LISTED ENTRIES Start Marker

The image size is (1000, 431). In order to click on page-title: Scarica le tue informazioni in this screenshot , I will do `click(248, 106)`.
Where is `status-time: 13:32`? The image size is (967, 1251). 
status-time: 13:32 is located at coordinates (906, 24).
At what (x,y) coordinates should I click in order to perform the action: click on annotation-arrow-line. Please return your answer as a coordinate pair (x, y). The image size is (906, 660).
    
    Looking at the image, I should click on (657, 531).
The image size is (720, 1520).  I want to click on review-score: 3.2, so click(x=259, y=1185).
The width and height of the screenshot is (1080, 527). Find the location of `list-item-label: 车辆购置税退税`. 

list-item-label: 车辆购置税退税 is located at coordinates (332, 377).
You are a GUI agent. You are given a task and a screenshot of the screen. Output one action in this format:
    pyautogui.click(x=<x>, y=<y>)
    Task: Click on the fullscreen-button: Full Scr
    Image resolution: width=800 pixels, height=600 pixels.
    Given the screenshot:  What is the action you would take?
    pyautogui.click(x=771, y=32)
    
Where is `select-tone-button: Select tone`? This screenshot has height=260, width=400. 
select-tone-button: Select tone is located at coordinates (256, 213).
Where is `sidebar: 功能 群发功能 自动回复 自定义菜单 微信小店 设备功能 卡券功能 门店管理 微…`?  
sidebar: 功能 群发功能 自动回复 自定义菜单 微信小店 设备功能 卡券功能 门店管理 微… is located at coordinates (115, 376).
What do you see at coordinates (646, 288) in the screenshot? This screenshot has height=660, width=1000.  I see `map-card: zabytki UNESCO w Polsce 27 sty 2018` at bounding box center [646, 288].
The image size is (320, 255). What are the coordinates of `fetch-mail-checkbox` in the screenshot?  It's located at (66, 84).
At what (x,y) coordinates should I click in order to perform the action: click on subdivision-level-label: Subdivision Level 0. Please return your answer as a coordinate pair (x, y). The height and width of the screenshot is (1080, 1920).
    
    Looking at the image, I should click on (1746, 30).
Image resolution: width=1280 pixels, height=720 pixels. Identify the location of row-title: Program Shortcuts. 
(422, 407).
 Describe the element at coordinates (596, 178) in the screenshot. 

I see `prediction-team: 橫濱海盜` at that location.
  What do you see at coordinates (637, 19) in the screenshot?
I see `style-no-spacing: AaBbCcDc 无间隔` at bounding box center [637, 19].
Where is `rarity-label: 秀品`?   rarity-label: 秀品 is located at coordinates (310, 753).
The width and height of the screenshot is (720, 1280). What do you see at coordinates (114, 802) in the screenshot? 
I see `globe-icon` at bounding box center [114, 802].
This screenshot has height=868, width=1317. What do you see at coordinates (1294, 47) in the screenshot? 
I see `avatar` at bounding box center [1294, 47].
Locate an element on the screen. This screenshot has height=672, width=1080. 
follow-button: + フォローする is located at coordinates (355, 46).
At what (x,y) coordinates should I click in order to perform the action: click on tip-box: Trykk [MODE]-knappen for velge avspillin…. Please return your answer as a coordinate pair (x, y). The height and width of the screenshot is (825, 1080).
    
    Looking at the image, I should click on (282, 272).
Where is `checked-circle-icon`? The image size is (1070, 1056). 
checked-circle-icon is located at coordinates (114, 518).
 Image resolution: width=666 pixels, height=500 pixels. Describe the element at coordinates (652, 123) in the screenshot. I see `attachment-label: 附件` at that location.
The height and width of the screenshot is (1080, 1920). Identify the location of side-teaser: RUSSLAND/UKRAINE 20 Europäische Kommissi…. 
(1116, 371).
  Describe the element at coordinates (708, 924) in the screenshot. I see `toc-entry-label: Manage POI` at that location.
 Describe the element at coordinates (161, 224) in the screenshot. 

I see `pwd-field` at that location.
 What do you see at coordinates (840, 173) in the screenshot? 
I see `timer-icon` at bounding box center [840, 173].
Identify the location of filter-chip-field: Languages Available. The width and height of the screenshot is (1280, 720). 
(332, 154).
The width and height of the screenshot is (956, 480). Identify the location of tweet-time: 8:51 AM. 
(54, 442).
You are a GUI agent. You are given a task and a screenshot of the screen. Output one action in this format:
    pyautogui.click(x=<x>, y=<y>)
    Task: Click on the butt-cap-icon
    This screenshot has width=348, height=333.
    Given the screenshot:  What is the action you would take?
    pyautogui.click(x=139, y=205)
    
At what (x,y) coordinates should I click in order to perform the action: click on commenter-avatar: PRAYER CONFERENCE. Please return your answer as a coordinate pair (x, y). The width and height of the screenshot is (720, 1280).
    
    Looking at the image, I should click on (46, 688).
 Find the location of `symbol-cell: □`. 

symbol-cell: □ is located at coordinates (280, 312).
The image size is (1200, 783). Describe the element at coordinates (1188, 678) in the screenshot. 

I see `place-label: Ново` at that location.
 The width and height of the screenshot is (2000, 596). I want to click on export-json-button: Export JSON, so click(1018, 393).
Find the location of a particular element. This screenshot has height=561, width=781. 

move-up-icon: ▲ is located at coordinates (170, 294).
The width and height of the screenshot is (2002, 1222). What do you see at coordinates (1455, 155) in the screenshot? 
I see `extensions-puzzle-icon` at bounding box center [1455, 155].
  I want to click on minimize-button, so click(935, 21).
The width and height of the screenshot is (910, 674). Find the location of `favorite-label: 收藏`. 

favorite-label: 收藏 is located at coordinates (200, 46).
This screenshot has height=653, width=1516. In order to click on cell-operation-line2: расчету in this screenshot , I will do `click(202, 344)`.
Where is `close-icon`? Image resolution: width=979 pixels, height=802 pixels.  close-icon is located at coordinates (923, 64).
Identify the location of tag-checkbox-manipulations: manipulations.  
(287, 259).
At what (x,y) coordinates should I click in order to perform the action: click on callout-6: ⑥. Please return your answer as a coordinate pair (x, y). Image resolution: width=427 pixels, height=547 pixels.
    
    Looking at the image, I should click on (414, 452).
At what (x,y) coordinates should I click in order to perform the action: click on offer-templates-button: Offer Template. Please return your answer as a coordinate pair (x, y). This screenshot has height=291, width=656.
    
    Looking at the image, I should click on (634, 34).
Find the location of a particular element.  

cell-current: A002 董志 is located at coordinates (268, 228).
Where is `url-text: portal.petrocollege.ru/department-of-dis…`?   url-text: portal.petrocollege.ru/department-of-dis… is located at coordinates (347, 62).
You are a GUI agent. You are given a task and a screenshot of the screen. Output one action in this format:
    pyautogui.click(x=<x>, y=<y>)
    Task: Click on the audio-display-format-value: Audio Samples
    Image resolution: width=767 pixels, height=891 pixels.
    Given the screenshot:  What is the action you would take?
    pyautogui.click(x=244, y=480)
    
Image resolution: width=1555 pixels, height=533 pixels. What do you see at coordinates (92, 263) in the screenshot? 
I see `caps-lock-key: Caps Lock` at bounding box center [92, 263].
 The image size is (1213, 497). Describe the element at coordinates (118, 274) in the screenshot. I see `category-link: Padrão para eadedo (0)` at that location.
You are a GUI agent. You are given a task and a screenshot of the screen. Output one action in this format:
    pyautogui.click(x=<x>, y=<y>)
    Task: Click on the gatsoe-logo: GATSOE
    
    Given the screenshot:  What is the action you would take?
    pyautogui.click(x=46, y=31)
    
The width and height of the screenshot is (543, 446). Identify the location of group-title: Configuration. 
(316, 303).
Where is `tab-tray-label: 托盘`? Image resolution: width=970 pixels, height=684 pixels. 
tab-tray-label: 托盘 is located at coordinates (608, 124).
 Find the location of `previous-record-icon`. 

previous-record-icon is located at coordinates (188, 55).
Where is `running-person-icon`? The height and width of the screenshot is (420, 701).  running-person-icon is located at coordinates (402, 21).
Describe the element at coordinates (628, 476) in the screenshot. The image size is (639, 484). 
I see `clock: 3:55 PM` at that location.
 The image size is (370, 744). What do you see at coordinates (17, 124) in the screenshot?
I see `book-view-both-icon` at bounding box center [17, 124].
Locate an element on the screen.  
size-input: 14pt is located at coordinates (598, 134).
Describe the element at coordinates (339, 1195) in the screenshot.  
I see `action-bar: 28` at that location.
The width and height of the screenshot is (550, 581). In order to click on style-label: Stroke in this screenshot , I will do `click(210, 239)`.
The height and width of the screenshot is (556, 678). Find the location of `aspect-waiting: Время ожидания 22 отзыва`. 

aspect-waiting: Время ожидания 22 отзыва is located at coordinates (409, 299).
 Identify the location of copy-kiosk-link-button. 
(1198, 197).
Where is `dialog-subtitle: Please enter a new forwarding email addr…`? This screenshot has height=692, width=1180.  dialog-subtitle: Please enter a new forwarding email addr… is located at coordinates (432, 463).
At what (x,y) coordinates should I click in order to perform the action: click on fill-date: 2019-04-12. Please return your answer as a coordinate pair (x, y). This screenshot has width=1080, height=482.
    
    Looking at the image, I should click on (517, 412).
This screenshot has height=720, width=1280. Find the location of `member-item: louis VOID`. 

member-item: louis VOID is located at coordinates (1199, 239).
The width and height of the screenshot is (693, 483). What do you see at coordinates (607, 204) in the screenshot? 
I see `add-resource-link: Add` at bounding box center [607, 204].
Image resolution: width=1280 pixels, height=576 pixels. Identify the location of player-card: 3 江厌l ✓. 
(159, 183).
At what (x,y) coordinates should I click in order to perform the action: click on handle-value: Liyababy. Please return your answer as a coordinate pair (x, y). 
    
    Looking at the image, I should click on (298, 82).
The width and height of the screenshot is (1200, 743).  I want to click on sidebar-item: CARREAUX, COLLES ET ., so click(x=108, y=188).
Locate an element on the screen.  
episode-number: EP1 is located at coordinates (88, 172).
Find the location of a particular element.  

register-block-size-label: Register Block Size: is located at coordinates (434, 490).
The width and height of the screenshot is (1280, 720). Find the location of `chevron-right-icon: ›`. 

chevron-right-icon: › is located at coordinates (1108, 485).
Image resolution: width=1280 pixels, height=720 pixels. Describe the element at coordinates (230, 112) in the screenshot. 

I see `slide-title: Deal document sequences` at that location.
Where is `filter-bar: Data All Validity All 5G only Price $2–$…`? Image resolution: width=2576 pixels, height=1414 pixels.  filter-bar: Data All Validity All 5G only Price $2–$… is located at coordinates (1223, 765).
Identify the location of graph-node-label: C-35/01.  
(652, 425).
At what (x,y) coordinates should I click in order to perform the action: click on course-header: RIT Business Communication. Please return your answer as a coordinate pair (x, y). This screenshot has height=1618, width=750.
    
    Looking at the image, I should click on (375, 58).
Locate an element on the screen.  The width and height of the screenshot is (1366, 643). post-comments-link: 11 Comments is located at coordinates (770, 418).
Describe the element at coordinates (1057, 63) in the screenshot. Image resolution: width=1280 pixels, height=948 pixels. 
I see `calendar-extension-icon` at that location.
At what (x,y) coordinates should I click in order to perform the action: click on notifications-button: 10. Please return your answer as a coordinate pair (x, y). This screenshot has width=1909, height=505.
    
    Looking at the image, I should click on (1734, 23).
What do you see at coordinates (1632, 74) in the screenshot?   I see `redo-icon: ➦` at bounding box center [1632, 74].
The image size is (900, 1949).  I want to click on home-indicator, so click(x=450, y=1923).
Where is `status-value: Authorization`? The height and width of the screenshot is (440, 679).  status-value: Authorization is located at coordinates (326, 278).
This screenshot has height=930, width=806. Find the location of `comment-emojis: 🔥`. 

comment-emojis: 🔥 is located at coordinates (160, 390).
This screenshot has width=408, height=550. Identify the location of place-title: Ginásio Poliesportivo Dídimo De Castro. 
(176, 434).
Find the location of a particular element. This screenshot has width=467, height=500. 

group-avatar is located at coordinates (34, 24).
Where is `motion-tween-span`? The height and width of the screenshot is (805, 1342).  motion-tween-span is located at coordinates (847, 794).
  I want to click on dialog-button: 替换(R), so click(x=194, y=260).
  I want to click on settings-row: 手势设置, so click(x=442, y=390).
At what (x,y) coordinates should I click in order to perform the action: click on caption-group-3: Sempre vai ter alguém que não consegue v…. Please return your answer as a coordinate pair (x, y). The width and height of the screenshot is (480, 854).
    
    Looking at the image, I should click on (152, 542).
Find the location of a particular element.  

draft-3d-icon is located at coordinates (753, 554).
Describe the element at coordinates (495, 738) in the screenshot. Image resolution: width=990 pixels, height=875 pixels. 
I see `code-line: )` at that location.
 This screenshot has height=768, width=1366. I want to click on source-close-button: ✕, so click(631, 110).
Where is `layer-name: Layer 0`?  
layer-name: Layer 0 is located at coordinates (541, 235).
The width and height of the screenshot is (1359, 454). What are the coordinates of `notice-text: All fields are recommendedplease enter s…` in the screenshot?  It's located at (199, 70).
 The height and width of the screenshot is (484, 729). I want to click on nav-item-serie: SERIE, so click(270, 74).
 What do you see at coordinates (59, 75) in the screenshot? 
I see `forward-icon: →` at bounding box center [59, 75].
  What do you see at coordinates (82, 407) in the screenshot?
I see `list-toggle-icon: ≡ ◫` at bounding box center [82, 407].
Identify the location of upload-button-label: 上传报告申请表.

LISTED ENTRIES End Marker

AIM OF THE EXERCISE: Copy the entries from the line with "This screenshot has height=930, width=806." to the line with "group-avatar is located" verbatim, keeping both of those lines.

RESPONSE:
This screenshot has height=930, width=806. Find the location of `comment-emojis: 🔥`. 

comment-emojis: 🔥 is located at coordinates (160, 390).
This screenshot has width=408, height=550. Identify the location of place-title: Ginásio Poliesportivo Dídimo De Castro. 
(176, 434).
Find the location of a particular element. This screenshot has width=467, height=500. 

group-avatar is located at coordinates (34, 24).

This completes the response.